### WORK ORDER
Using the listing below, retype exactly the lines starting at the one with "Click the Publish toolbar icon" and ending at the one with "This screenshot has height=1024, width=1800.", and include both.

### EXTRACTED INFORMATION
---
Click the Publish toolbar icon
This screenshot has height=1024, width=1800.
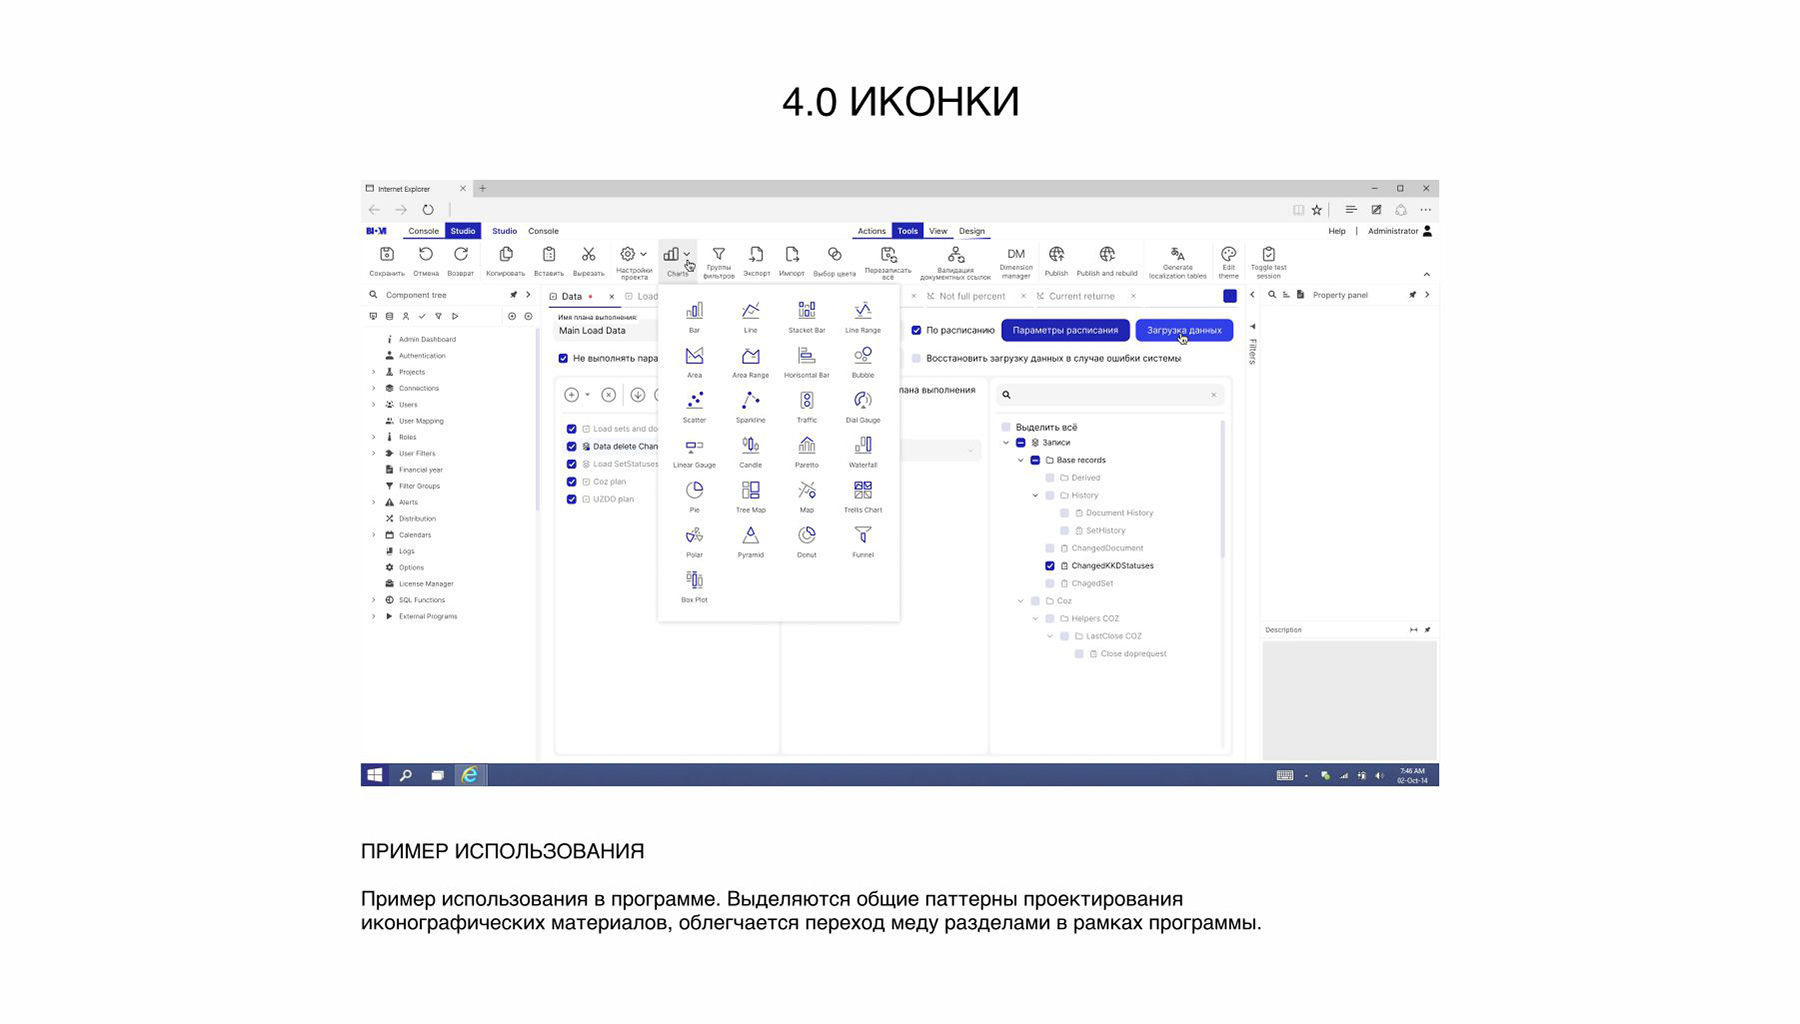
---
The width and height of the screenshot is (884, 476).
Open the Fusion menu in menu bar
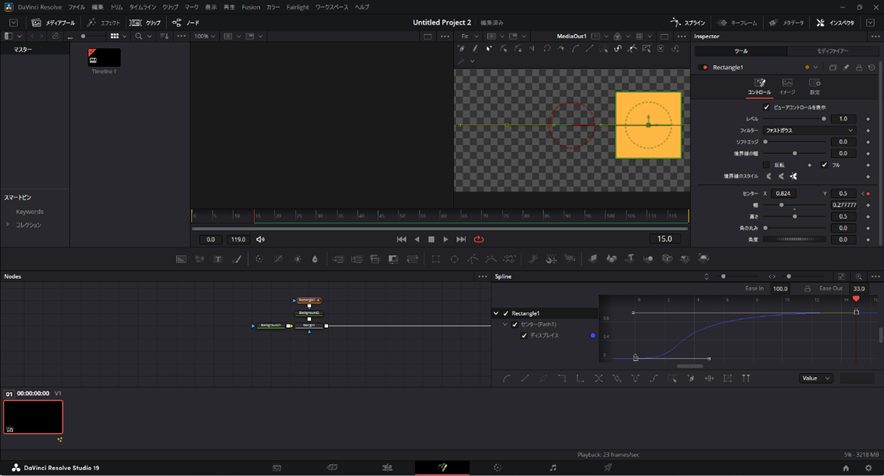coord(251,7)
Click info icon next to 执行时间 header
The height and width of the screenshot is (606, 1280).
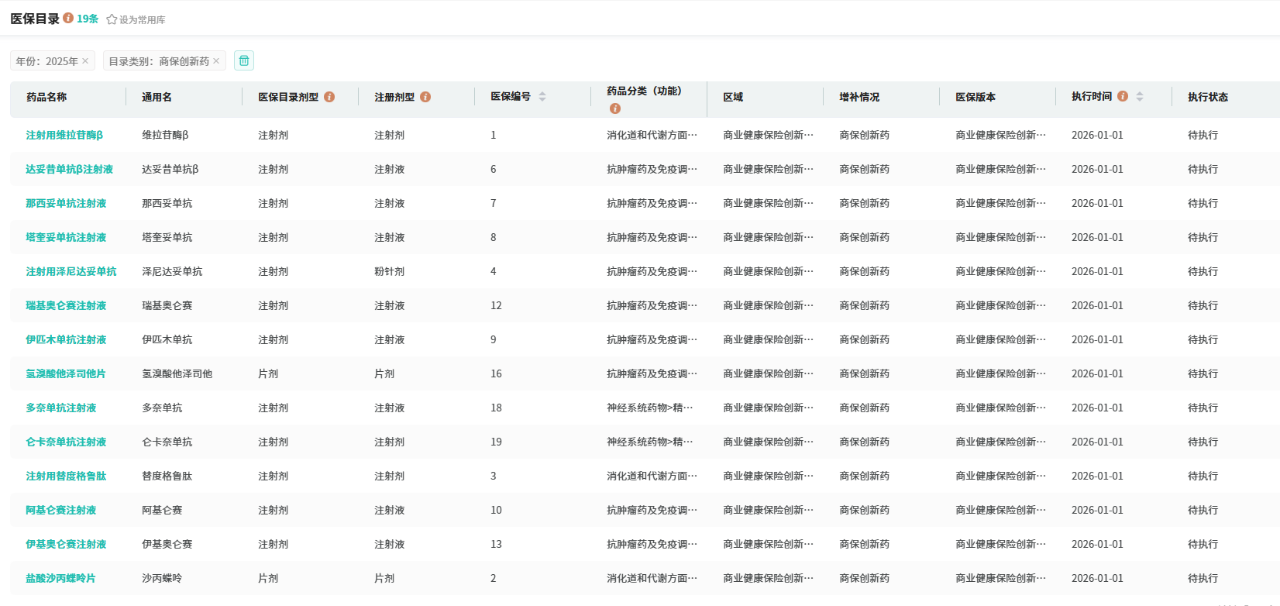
---
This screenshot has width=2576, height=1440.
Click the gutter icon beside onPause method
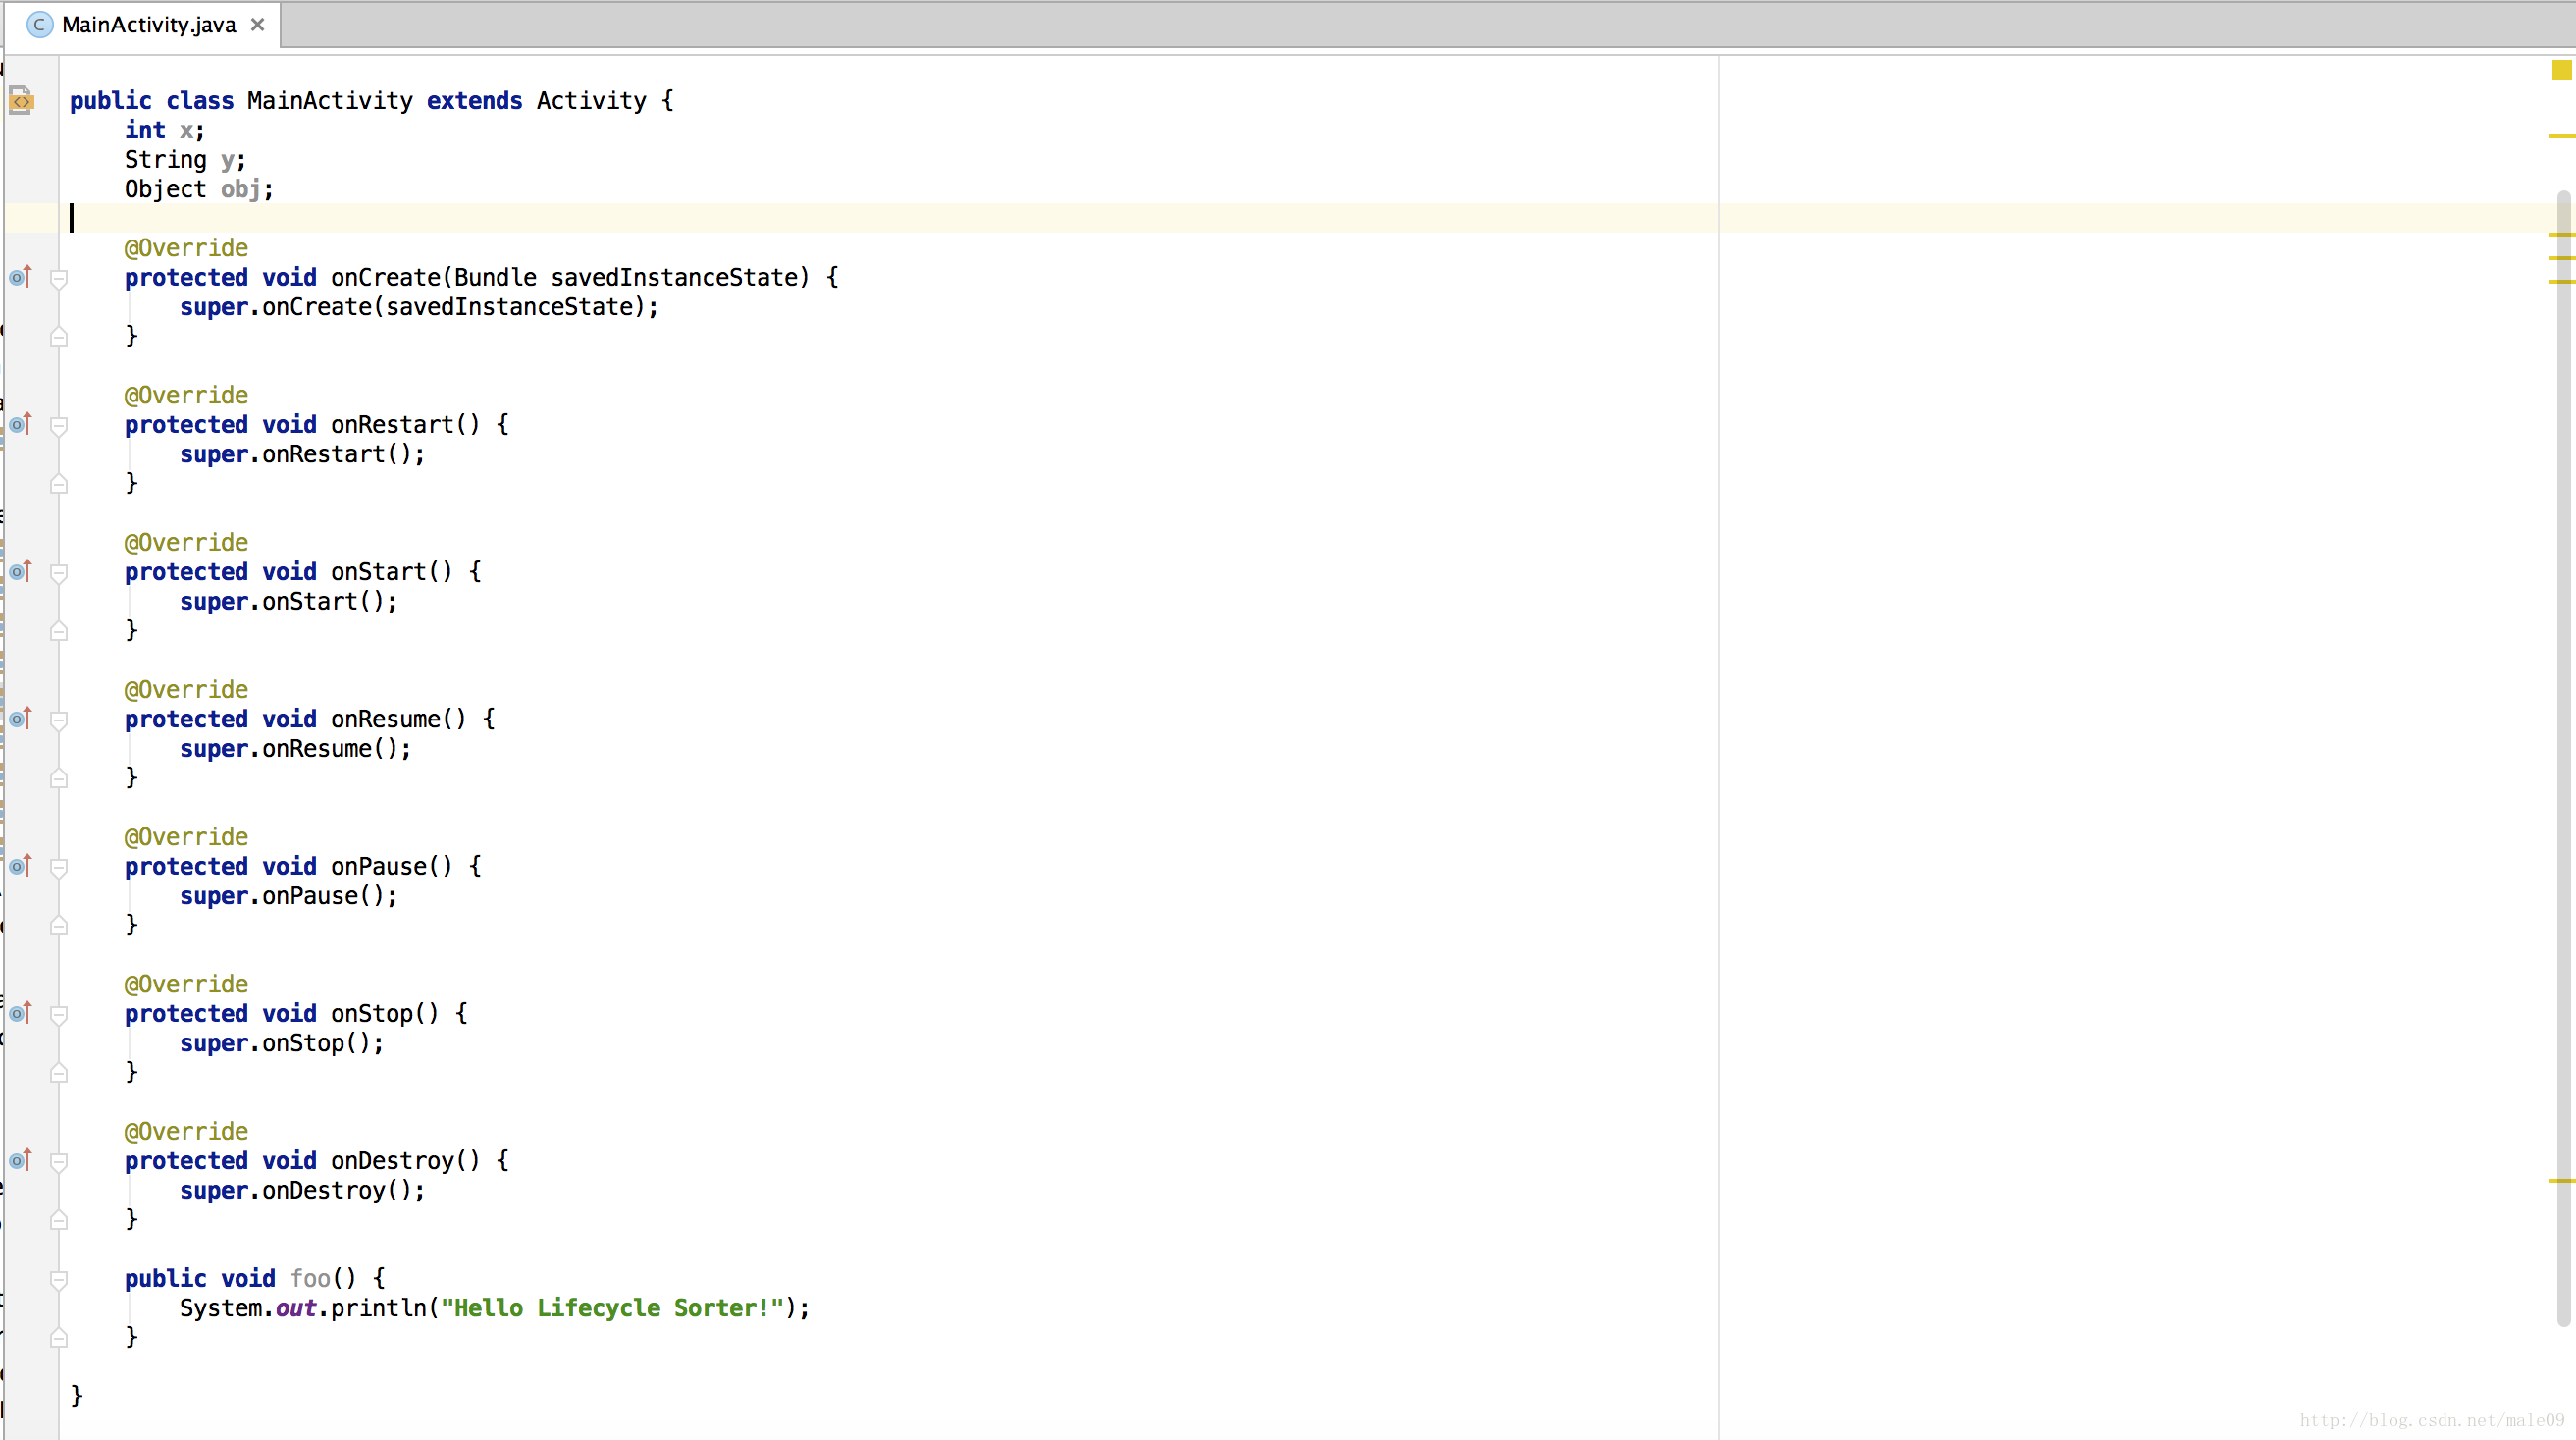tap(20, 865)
---
### OUTPUT OF THE EXERCISE
Click the Publish toolbar icon
This screenshot has height=1024, width=1800.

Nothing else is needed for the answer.